Input data
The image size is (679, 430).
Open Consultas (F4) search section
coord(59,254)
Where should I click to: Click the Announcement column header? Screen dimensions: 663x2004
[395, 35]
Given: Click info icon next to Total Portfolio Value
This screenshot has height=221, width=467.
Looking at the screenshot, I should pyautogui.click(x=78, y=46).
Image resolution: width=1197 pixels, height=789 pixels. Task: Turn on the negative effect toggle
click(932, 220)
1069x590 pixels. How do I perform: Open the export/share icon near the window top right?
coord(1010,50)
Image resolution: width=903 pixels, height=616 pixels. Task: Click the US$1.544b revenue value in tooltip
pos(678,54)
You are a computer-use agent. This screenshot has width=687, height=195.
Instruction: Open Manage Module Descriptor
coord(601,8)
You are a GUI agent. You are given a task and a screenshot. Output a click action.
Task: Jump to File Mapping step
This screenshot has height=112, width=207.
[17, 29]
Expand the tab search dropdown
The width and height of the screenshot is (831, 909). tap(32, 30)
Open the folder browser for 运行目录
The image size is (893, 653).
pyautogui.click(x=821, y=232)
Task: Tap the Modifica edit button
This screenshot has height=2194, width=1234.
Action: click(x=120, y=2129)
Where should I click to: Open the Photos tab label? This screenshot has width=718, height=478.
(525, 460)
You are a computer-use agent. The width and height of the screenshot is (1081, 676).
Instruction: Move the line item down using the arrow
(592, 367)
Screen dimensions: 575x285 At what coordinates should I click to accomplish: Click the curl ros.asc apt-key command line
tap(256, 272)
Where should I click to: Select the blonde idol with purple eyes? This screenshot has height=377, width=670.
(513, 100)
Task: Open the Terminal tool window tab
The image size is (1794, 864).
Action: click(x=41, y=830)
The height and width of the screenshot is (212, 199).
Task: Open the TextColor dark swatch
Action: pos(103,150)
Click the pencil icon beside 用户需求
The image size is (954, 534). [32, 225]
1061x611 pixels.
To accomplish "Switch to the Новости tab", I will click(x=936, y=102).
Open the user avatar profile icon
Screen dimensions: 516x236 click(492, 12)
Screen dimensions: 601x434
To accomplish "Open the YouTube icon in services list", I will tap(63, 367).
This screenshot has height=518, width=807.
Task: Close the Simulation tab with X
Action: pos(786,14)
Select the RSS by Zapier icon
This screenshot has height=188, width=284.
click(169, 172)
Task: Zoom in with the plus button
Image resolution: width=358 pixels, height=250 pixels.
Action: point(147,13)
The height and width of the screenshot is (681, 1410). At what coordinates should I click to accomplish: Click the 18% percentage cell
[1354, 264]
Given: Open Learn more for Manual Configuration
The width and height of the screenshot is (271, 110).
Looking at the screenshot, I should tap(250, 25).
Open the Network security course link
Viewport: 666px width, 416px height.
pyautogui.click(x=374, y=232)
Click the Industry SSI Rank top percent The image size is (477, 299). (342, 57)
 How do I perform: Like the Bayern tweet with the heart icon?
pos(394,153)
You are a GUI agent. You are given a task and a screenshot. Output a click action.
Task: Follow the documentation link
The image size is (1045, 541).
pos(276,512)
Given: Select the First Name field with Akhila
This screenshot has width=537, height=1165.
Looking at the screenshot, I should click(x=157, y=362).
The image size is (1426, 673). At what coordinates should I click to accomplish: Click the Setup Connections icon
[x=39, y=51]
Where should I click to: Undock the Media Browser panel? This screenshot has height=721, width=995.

About this task
After reading the data, retype all of it exactly as it reads.

Answer space
The image size is (679, 430).
Open Consultas (F4) search section
coord(59,254)
Where should I click to: Click the Announcement column header? Screen dimensions: 663x2004
[395, 35]
Given: Click info icon next to Total Portfolio Value
This screenshot has height=221, width=467.
Looking at the screenshot, I should pyautogui.click(x=78, y=46).
Image resolution: width=1197 pixels, height=789 pixels. Task: Turn on the negative effect toggle
click(932, 220)
1069x590 pixels. How do I perform: Open the export/share icon near the window top right?
coord(1010,50)
Image resolution: width=903 pixels, height=616 pixels. Task: Click the US$1.544b revenue value in tooltip
pos(678,54)
You are a computer-use agent. This screenshot has width=687, height=195.
Instruction: Open Manage Module Descriptor
coord(601,8)
You are a GUI agent. You are given a task and a screenshot. Output a click action.
Task: Jump to File Mapping step
This screenshot has height=112, width=207.
[17, 29]
Expand the tab search dropdown
The width and height of the screenshot is (831, 909). tap(32, 30)
Open the folder browser for 运行目录
The image size is (893, 653).
pyautogui.click(x=821, y=232)
Task: Tap the Modifica edit button
This screenshot has height=2194, width=1234.
Action: click(x=120, y=2129)
Where should I click to: Open the Photos tab label? This screenshot has width=718, height=478.
(525, 460)
You are a computer-use agent. The width and height of the screenshot is (1081, 676).
Instruction: Move the line item down using the arrow
(592, 367)
Screen dimensions: 575x285 At what coordinates should I click to accomplish: Click the curl ros.asc apt-key command line
tap(256, 272)
Where should I click to: Select the blonde idol with purple eyes? This screenshot has height=377, width=670.
(513, 100)
Task: Open the Terminal tool window tab
The image size is (1794, 864).
Action: click(x=41, y=830)
The height and width of the screenshot is (212, 199).
Task: Open the TextColor dark swatch
Action: pos(103,150)
Click the pencil icon beside 用户需求
The image size is (954, 534). [32, 225]
1061x611 pixels.
To accomplish "Switch to the Новости tab", I will click(x=936, y=102).
Open the user avatar profile icon
Screen dimensions: 516x236 click(492, 12)
Screen dimensions: 601x434
To accomplish "Open the YouTube icon in services list", I will tap(63, 367).
This screenshot has height=518, width=807.
Task: Close the Simulation tab with X
Action: pos(786,14)
Select the RSS by Zapier icon
This screenshot has height=188, width=284.
click(169, 172)
Task: Zoom in with the plus button
Image resolution: width=358 pixels, height=250 pixels.
Action: point(147,13)
The height and width of the screenshot is (681, 1410). At what coordinates should I click to accomplish: Click the 18% percentage cell
[1354, 264]
Given: Open Learn more for Manual Configuration
The width and height of the screenshot is (271, 110).
Looking at the screenshot, I should tap(250, 25).
Open the Network security course link
Viewport: 666px width, 416px height.
pyautogui.click(x=374, y=232)
Click the Industry SSI Rank top percent The image size is (477, 299). (342, 57)
 How do I perform: Like the Bayern tweet with the heart icon?
pos(394,153)
You are a GUI agent. You are given a task and a screenshot. Output a click action.
Task: Follow the documentation link
The image size is (1045, 541).
pos(276,512)
Given: Select the First Name field with Akhila
This screenshot has width=537, height=1165.
Looking at the screenshot, I should click(x=157, y=362).
The image size is (1426, 673). At what coordinates should I click to accomplish: Click the Setup Connections icon
[x=39, y=51]
Where should I click to: Undock the Media Browser panel? This screenshot has height=721, width=995.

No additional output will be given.